The last few years have also brought fresh political problems. The Color Purple is among the titles most frequently banned in the US. It is a trend that concerns her deeply. “A lot of the time, what starts over there often ends up coming over here,” she says. “The books that tend to get hit are by people of colour, LGBTQ+ authors, anything seen as subversive and against the conservative mores of society.”

It is also part of a wider political climate that Blackman finds alarming. In the US, Immigration and Customs Enforcement (ICE) raids dominate headlines, while in the UK, culture war skirmishes flare up with wearying regularity. “Unfortunately, I think Noughts & Crosses is even more relevant today than it was when it first came out,” she says.

Blackman has now published more than 70 books, including Pig-Heart Boy, Hacker and Boys Don’t Cry. She has also branched out from YA fiction, writing TV screenplays – including a 2018 episode of Doctor Who, and an adaptation of Pig-Heart Boy – and her memoir, Just Sayin’, was published in 2022. As well as writing, she tries to develop a new skill each year; at the moment it is jewellery-making, a few years ago it was music production. “I like being a beginner,” she says.

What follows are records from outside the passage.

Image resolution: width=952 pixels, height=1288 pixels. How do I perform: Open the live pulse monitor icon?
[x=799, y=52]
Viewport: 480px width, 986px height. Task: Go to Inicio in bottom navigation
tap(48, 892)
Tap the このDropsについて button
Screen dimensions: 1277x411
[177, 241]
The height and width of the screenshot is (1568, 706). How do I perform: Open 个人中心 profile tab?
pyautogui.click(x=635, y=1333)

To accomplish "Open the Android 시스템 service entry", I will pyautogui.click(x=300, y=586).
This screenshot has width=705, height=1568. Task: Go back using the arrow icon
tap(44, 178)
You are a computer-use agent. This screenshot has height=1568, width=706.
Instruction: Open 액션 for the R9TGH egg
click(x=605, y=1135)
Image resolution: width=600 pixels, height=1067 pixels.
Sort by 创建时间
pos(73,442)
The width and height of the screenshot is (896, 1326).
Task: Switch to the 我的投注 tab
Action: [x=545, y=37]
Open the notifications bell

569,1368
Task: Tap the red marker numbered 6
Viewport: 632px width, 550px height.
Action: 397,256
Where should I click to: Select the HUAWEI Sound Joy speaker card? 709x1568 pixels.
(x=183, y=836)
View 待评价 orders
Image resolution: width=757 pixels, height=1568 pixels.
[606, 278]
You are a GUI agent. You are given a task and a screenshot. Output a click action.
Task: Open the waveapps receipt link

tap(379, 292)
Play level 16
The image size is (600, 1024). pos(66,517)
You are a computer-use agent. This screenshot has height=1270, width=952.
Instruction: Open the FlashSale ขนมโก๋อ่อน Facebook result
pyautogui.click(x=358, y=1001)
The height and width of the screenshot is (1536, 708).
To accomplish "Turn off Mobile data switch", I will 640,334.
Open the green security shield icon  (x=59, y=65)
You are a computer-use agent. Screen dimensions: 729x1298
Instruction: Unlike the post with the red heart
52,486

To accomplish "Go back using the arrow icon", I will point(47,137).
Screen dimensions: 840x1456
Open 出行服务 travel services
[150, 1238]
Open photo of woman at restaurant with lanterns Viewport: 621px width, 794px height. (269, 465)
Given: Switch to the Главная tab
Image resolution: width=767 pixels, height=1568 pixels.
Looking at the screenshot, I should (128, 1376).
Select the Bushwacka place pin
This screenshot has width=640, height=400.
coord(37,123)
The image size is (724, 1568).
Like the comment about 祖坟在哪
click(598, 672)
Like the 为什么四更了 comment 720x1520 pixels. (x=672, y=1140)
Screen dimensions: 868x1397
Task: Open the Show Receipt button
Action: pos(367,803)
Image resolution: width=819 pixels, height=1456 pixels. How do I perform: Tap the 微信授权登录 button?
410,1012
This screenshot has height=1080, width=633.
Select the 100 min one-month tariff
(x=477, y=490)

But as far as hobbies go, reading still reigns supreme. She owns about 15,000 books, though many are now audiobooks because, she says, “we were being crowded out of the house”.

Blackman is an ambassador for the UK’s National Year of Reading, and speaks with missionary zeal about the pleasure and power of books. “Reading changes lives,” she says. “It builds empathy, perspective, connection. Whatever you’re passionate about, you can read about it,” she says. “And if you can’t find the book you want, do what I did: write it.”